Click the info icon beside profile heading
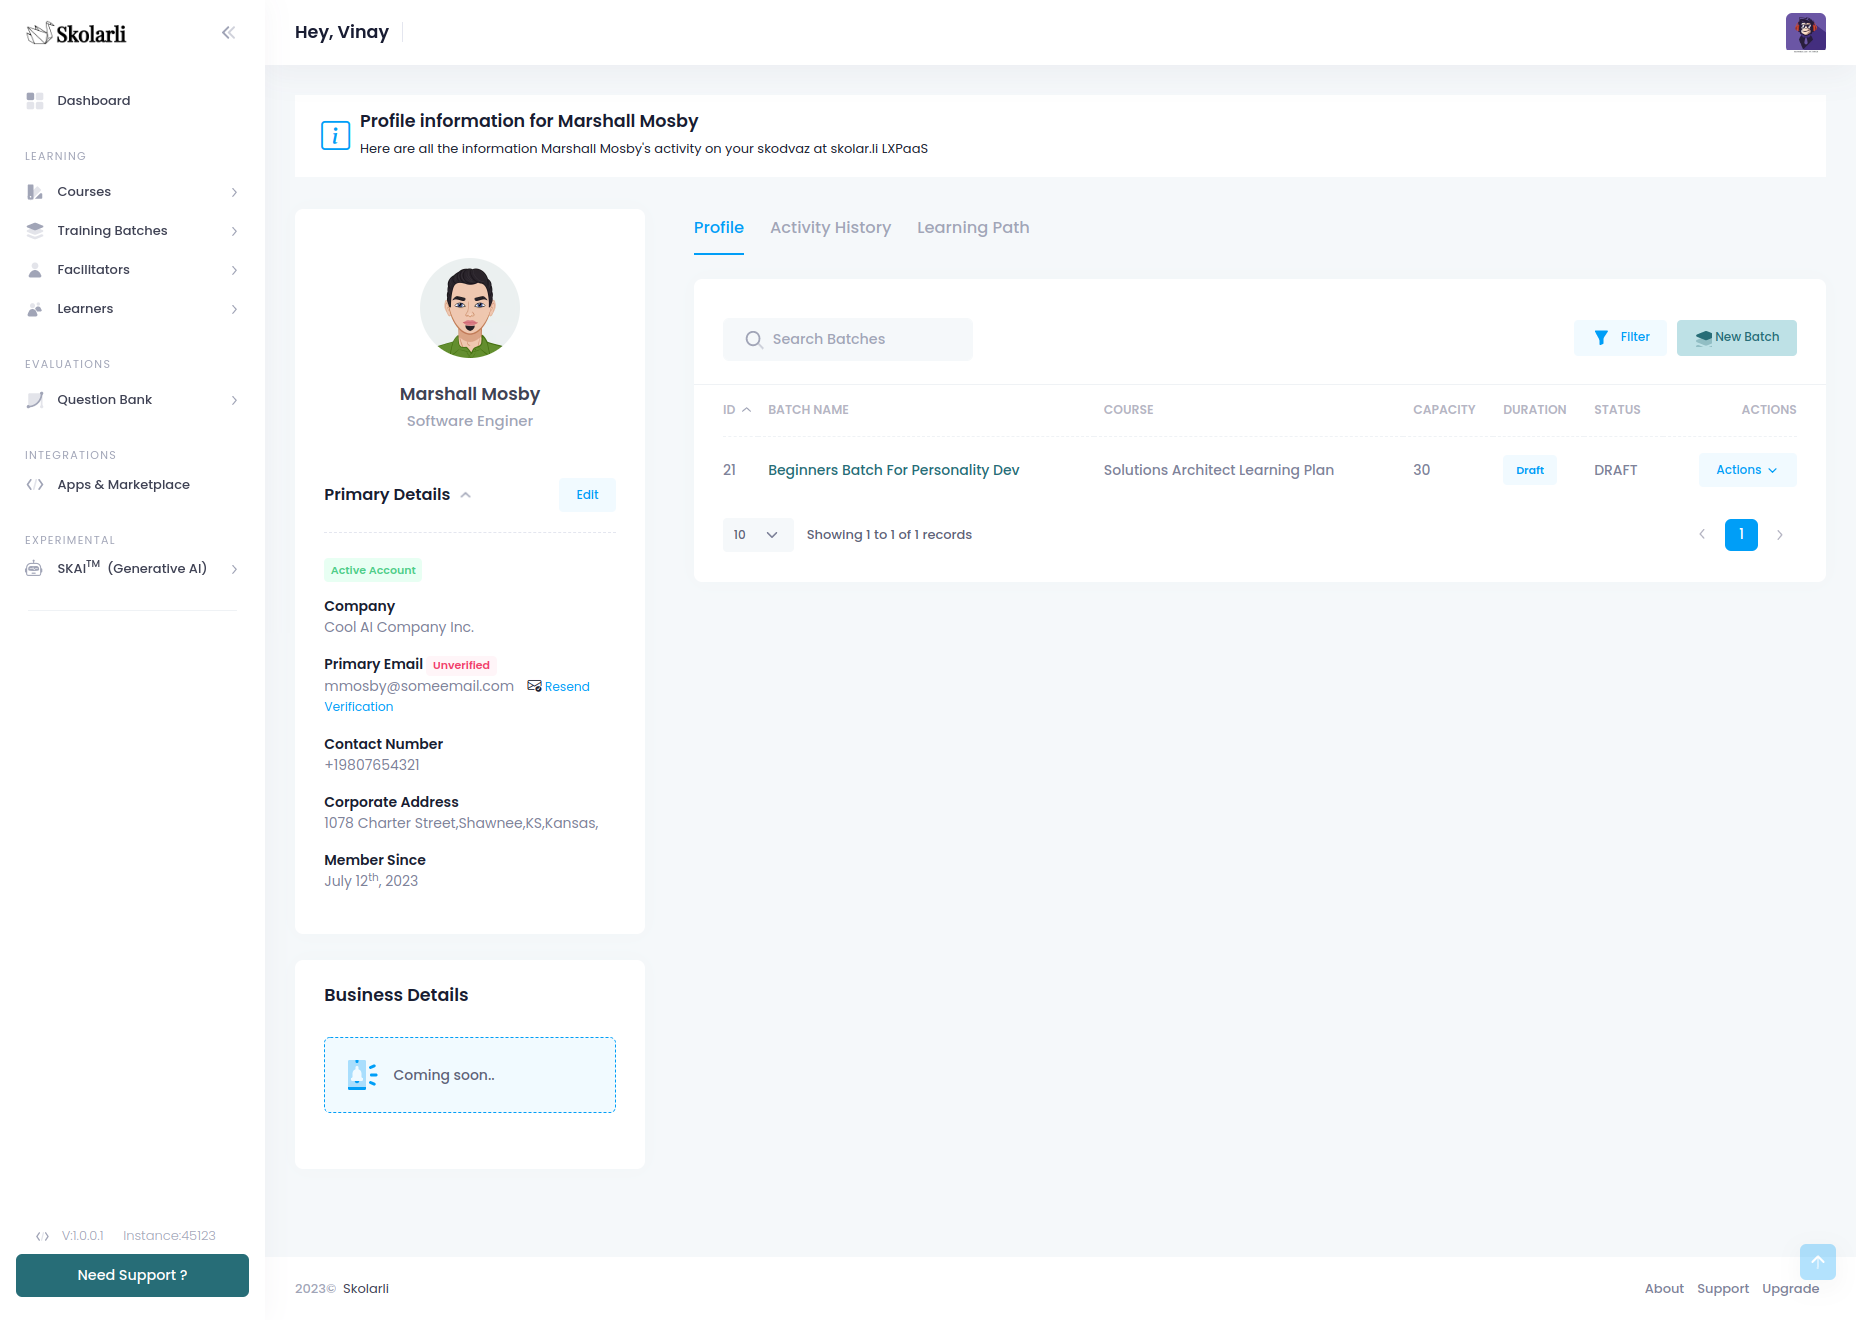The width and height of the screenshot is (1856, 1320). [x=335, y=135]
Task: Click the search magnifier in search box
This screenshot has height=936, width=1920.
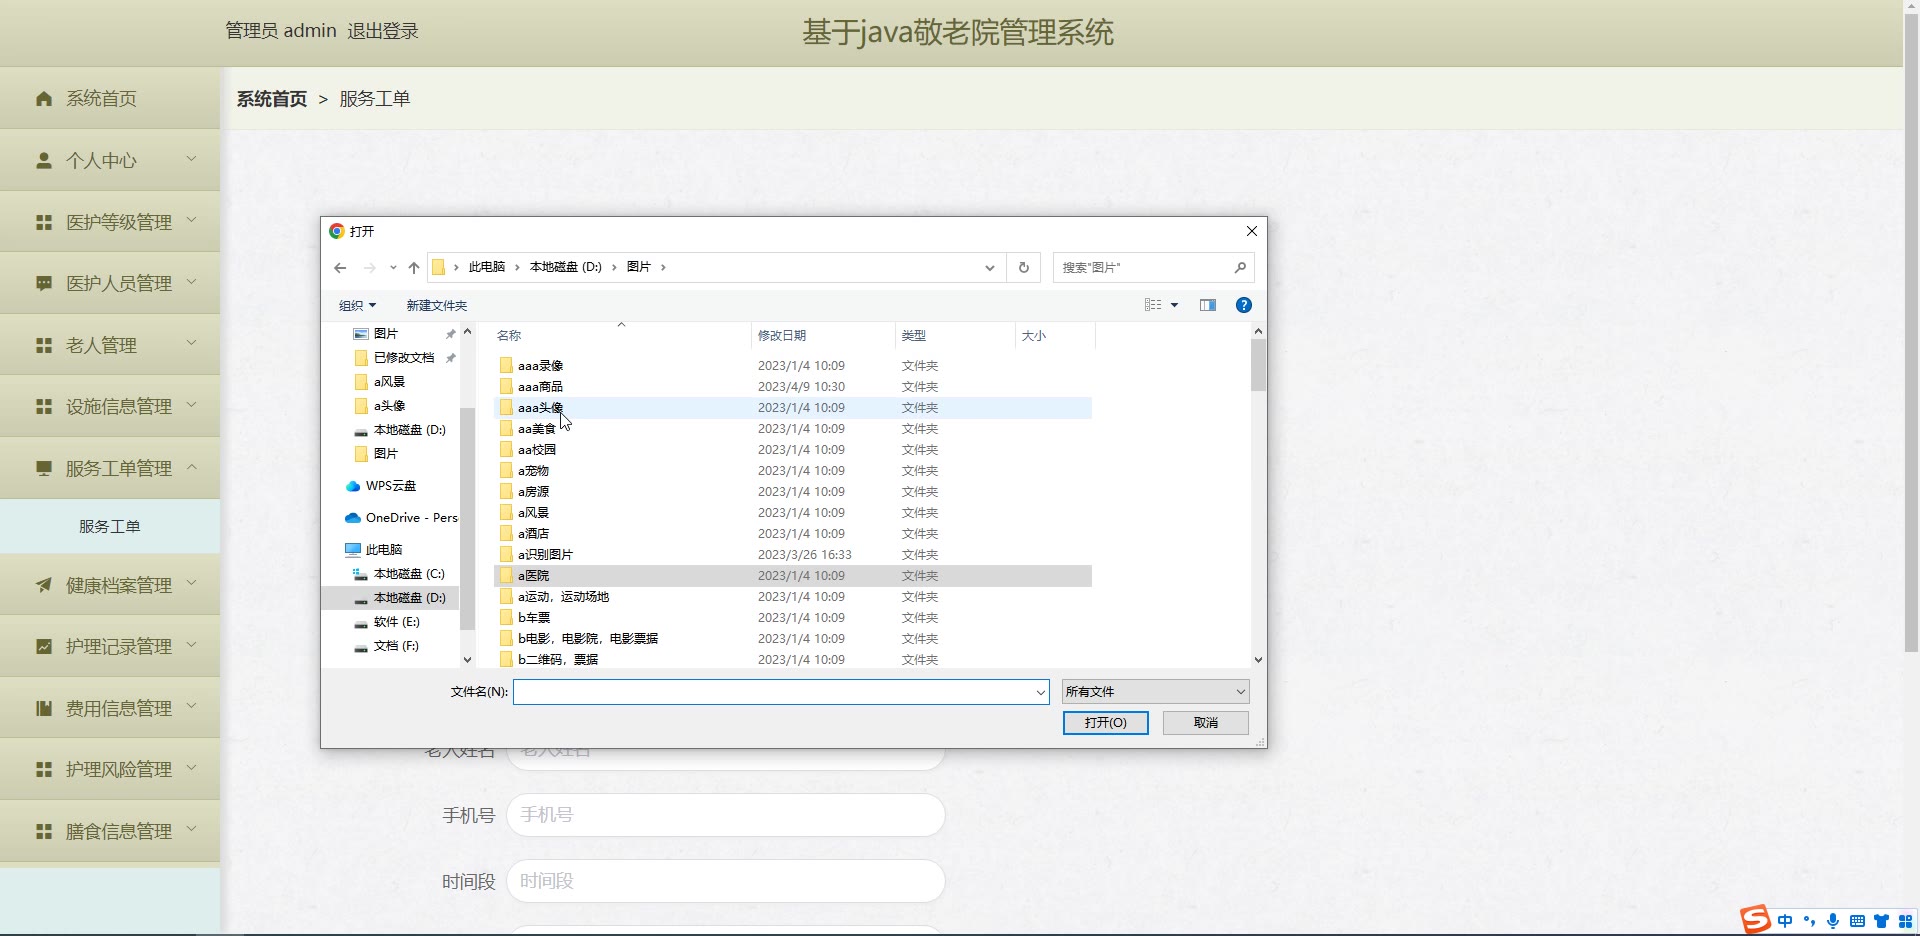Action: (x=1240, y=268)
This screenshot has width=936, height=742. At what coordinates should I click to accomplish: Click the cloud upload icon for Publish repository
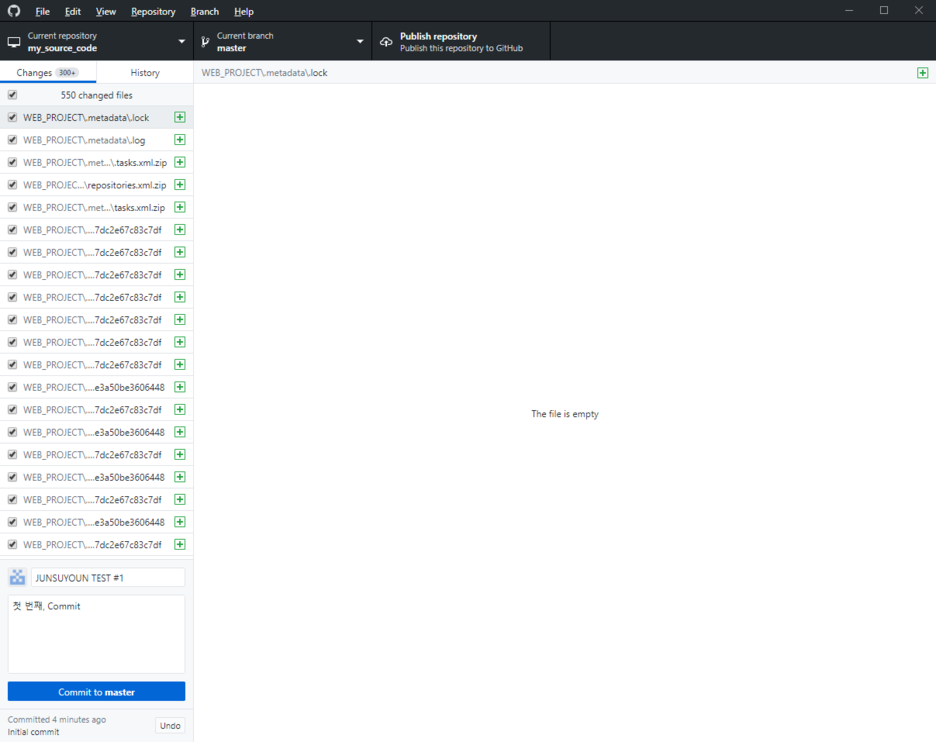click(x=385, y=41)
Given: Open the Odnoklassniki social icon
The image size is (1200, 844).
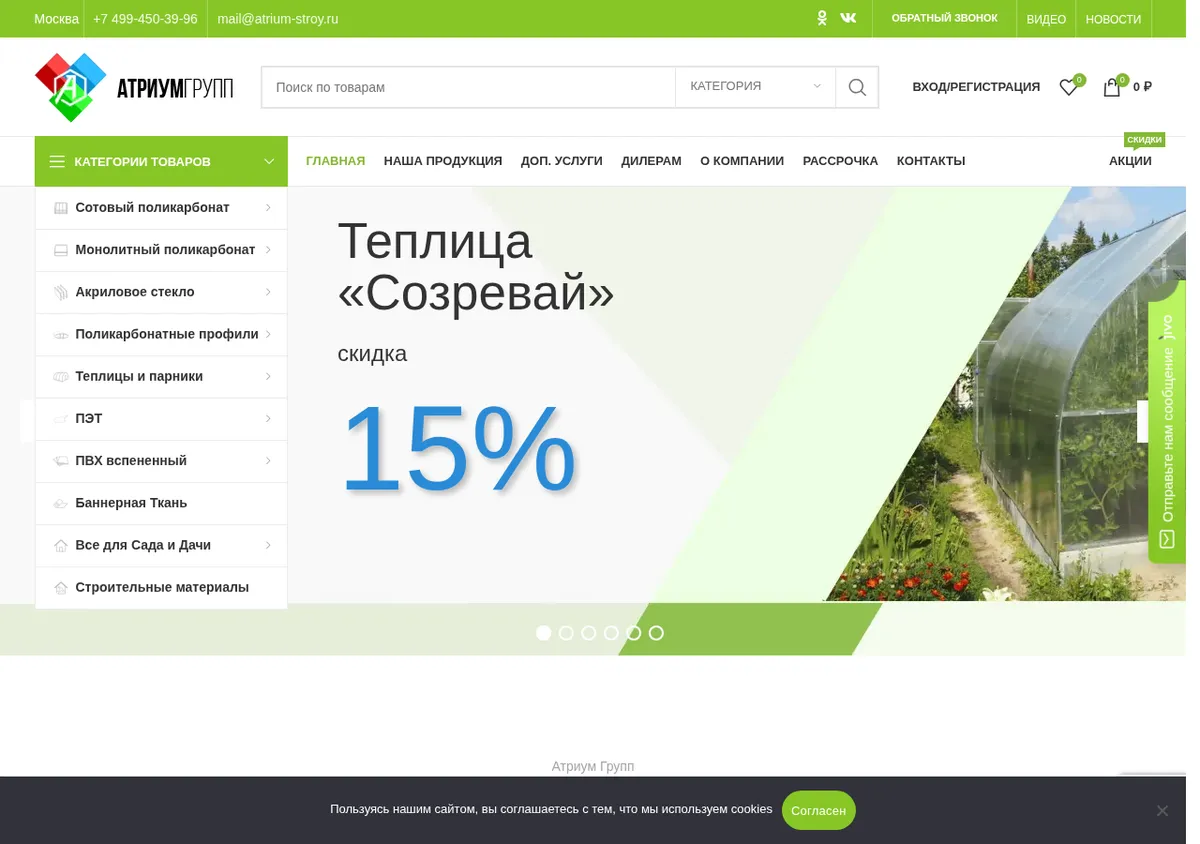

= = = = = = =

= Exercise =
Could you retype all the entries above exactly, without the pictures?

= Reply =
Click the info icon beside profile heading
The width and height of the screenshot is (1856, 1320). [x=335, y=135]
Task: Click the search magnifier in search box
This screenshot has height=936, width=1920.
Action: (x=1240, y=268)
This screenshot has width=936, height=742. At what coordinates should I click to accomplish: Click the cloud upload icon for Publish repository
click(x=385, y=41)
Given: Open the Odnoklassniki social icon
The image size is (1200, 844).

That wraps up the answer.